Abstract:  Considerable recent discussion (in research papers, faculty meetings, and public discourse) has emphasized the potential dangers, affordances, and curiosities of ChatGPT and other LLM-powered chatbots that can generate lucid text on demand. This talk draws from two recent studies - Casal and Kessler (2023) and Casal, Stewart, and Windsor (in press). The two studies are summarized and illustrated with examples, and implications for ethics, pedagogy, and research are discussed. Using a specific text-generation protocol, Casal and Kessler (2023) investigated the extent to which 72 editorial board members from top Applied Linguistics journals could distinguish AI-generated from human-written research article abstracts and what criterion formed the basis of their decisions. Findings suggest that despite employing multiple rationales to judge texts, reviewers were largely unsuccessful in identifying AI versus human writing in this context, with an overall positive identification rate of only 38.9%. Casal, Stewart, and Windsor (in press) adopt a usage-based linguistics perspective to examine the use of verb-argument constructions and the verbs within these schemas in human and ChatGPT produced advice in medical and financial domains (approximately 5,200 question-answer pairs). ChatGPT responses to all queries were generated by GPT 3.5 web, GPT API with default settings, 4 web, and 4o web, to allow for comparisons across models.
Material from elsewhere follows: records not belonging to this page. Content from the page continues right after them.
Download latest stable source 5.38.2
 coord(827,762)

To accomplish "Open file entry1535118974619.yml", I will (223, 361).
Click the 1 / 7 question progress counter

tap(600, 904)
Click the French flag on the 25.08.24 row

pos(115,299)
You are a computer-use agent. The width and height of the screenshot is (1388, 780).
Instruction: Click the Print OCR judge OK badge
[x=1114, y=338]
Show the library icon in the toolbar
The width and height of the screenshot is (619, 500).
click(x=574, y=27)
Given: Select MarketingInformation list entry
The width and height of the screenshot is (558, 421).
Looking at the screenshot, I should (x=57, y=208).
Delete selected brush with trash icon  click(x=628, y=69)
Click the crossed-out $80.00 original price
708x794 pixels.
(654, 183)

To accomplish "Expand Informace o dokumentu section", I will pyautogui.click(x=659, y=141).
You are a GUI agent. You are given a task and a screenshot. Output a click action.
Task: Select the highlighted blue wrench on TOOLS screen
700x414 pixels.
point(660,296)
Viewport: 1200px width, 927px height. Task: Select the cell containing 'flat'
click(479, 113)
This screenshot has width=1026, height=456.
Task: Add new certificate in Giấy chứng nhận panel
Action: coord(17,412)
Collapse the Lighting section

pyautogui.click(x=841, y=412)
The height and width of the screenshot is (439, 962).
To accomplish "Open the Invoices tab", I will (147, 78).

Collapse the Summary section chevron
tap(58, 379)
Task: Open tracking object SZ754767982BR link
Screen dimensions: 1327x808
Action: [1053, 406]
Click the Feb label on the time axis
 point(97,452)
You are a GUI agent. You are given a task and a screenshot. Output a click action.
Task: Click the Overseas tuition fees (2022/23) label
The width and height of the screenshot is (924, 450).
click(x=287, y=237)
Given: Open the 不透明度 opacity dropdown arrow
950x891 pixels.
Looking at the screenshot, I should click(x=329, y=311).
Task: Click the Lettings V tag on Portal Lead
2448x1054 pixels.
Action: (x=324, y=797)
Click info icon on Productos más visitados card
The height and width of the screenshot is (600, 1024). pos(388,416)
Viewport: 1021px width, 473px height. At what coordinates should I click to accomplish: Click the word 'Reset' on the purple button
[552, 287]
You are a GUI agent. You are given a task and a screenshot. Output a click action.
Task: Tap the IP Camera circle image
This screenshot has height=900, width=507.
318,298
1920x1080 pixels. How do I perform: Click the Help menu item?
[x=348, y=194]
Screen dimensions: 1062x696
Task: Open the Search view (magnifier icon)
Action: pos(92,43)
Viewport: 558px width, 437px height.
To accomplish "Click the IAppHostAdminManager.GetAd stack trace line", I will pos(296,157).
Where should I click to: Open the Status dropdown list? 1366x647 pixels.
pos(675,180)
While the overall verb-argument constructions and frequency ranks were notably consistent across human and ChatGPT corpora, ChatGPT over relies on prototypical patterns in general and the sharp differences in verbs within analyzed schemas highlight important divergences away from broad conventions of human-produced advice over time.

Dr. J. Elliott Casal is an Assistant Professor of Applied Linguistics in the Department of English and Affiliate faculty member of the Institute for Intelligent Systems at the University of Memphis. Casal is also an alumnus of the  M.A. Applied Linguistics program  '14.